+++ Texte source +++

M. Chabot avait une rencontre prévue lundi avec des intervenants du CIUSSS pour discuter d’une solution qui serait adaptée à ses besoins. « On ne peut pas mettre 15 personnes, dont une femme enceinte, à la rue. On est déjà dans la rue ! », a-t-il fait remarquer. « On a sauvé des chevreuils à Longueuil, on devrait être capables de sauver des êtres humains à Montréal ! »

Les dirigeants de l’organisme Résilience Montréal, qui offre des repas et du soutien aux campeurs, déplorent de leur côté le manque de volonté du gouvernement de discuter avec leurs intervenants, qui connaissent bien le groupe et leurs besoins.

« Pour ces gens, il est très difficile d’obtenir de l’aide, et ils ne font pas confiance à n’importe qui », explique Maggie Chittspattio, une intervenante de Résilience Montréal. « Ils préfèrent rester en contact avec une personne avec qui ils ont un lien de confiance. Si on doit les envoyer vers un autre intervenant qu’ils ne connaissent pas, ils vont peut-être refuser. »

Résilience Montréal a proposé un plan d’action de 2,6 millions sur cinq ans pour reloger les campeurs en tenant compte de leurs besoins, mais il n’a pas obtenu de réponse du gouvernement à ce sujet.

+++

Travail demandé -
(1) Réécrivez le passage de l'extrait qui commence par les mots contenant « Les dirigeants de » et se termine par « à ce sujet. », en remplaçant « campeurs » par « sans-abri ».
(2) Relevez tous les noms propres de personnes, de lieux et d'organismes qui figurent dans l'extrait.
(3) Répondez aux questions suivantes d'après l'extrait.
(a) Quel jour M. Chabot devait-il rencontrer des intervenants du CIUSSS ?
(b) Quelle fonction occupe Maggie Chittspattio ?
(c) Quel est le montant du plan d'action proposé par Résilience Montréal, et sur quelle durée s'étend-il ?

+++ Données recueillies +++

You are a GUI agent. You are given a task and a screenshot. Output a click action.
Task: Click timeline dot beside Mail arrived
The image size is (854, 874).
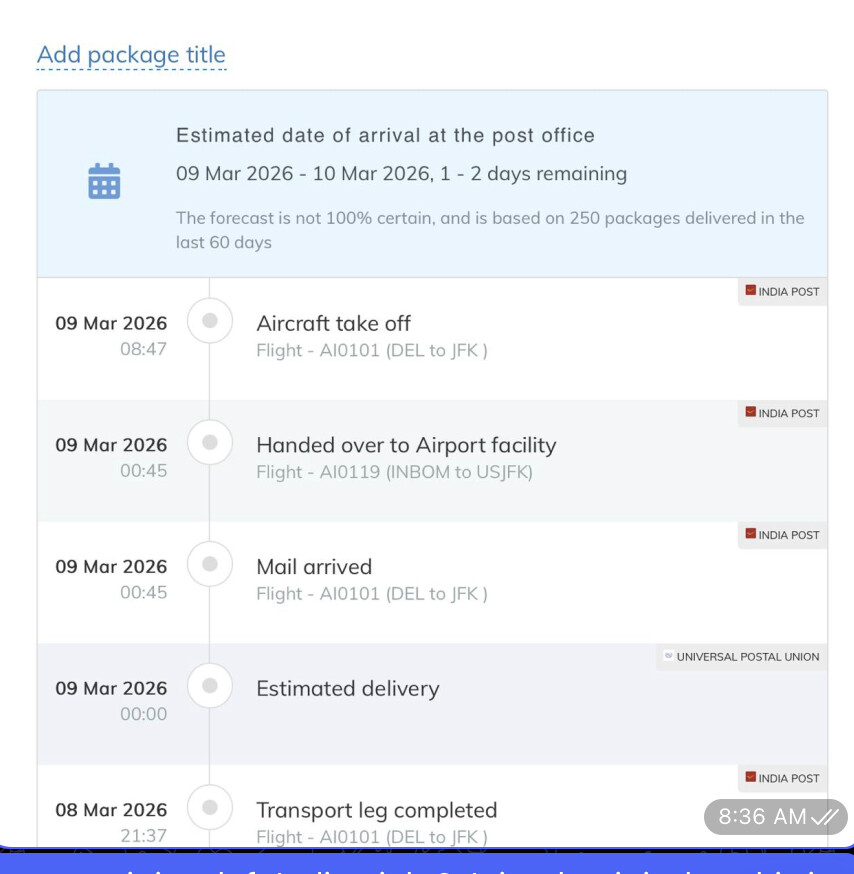click(210, 565)
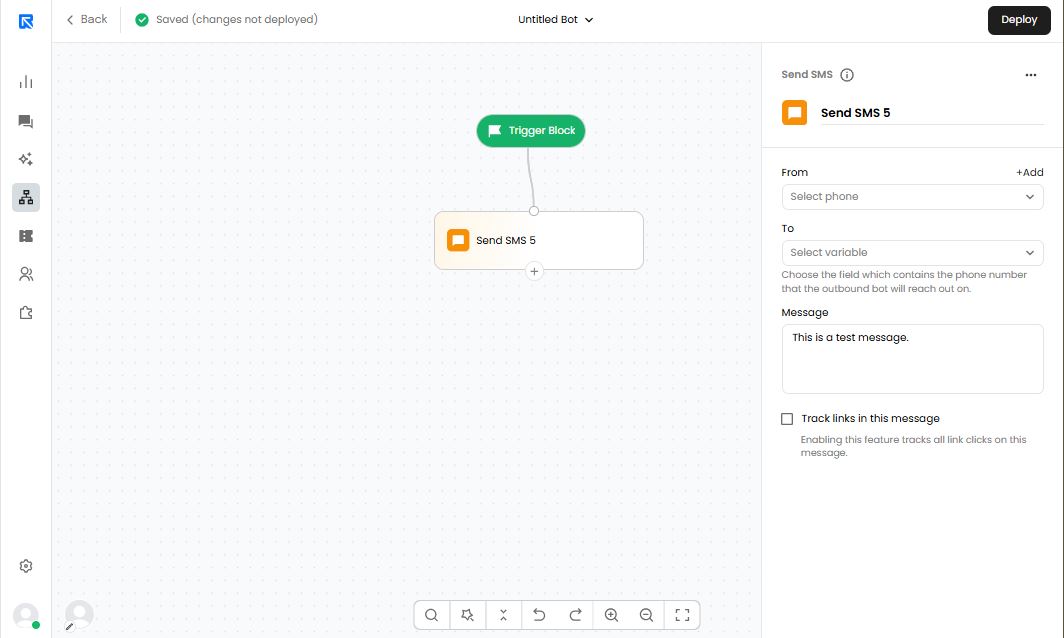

+++

Réponses -
(1)
Les dirigeants de l’organisme Résilience Montréal, qui offre des repas et du soutien aux sans-abri, déplorent de leur côté le manque de volonté du gouvernement de discuter avec leurs intervenants, qui connaissent bien le groupe et leurs besoins.

« Pour ces gens, il est très difficile d’obtenir de l’aide, et ils ne font pas confiance à n’importe qui », explique Maggie Chittspattio, une intervenante de Résilience Montréal. « Ils préfèrent rester en contact avec une personne avec qui ils ont un lien de confiance. Si on doit les envoyer vers un autre intervenant qu’ils ne connaissent pas, ils vont peut-être refuser. »

Résilience Montréal a proposé un plan d’action de 2,6 millions sur cinq ans pour reloger les sans-abri en tenant compte de leurs besoins, mais il n’a pas obtenu de réponse du gouvernement à ce sujet.

(2)
M. Chabot
CIUSSS
Longueuil
Montréal
Résilience Montréal
Maggie Chittspattio

(3)
(a) Lundi.
(b) Elle est intervenante de Résilience Montréal.
(c) 2,6 millions, sur cinq ans.